The novel was written in 1914 but sadly remained unprinted until 1971 for reasons that will be quite clear. The story involves two best friends at Cambridge in the years before World War I—Maurice (James Wilby) and the more sophisticated Clive (Grant), who are inseparable and eventually fall in love, although they agree that getting to physical could be quite dangerous in a time when homosexuality was an illegal and punishable offense. The film follows them across many years, with Clive eventually deciding that being gay was too dangerous after a mutual friend is caught and has his life ruined by the scandal. He puts distance between them only long enough to find a worthy candidate for a wife, and he sincerely tries to resume the friendship with Maurice, with the heartbroken Maurice attempting to reciprocate.

The tragedy of MAURICE is that these two men would clearly be at their happiest together, but societal restrictions and potentially ruined reputations won’t let that happen. Maurice even attempts to seek medical help for his feelings toward men, first from his family physician (Denholm Elliott), who is outraged that Maurice even thinks he might have thoughts “like Oscar Wilde,” then from a hypnotherapist (Ben Kingsley), who believes he can implant suggestions that would make Maurice feel physically ill at the thought of being with a man.

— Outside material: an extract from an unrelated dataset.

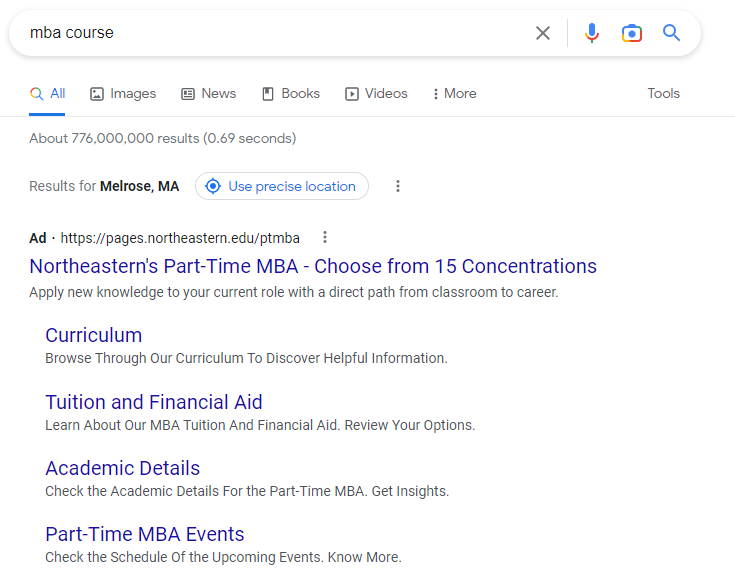Click the location target icon
This screenshot has width=735, height=577.
pyautogui.click(x=213, y=186)
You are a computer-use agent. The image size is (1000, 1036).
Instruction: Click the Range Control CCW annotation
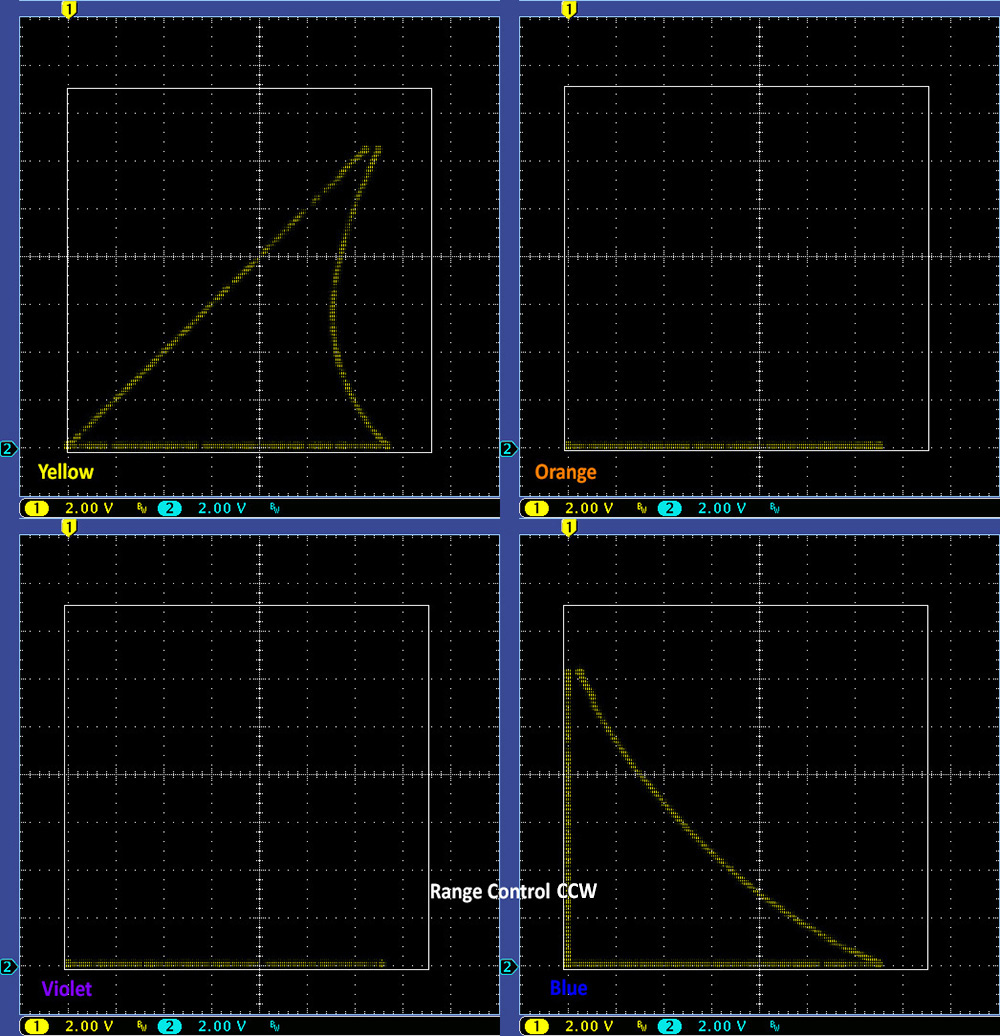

But everything changes when Maurice is staying at Clive’s estate and is approached in the night by rough-around-the-edges servant Alec (Rupert Graves), who has a reputation for sleeping with many of the female servants where he works. At first Maurice fears that Alec is going to blackmail him, and Alec’s emotional instability about the relationship certainly makes it seem like that or some other dangerous scenario is about to play out. But it becomes clear that both have feelings for the other, and now the questions remains: Where can they possibly go from here?

Despite the soft focus and production design fineries that are a part of every Merchant-Ivory film, MAURICE remains a surprisingly honest portrait of the gay experience for men of some influence. More importantly, these men are not portrayed in an insulting way or as victims of the time. They were to a degree, in that they couldn’t live openly, but they found ways to be happy despite the restrictions. The version of the film hitting theaters now is a 4K digital restoration that reveals a great number of beautiful touches to the look of the sets and locations. And it shows us that Hugh Grant’s skin is flawless. Certainly no more or less angst-ridden that other Forster adaptations of the time, MAURICE is a worthy entry among the best Merchant-Ivory had to offer.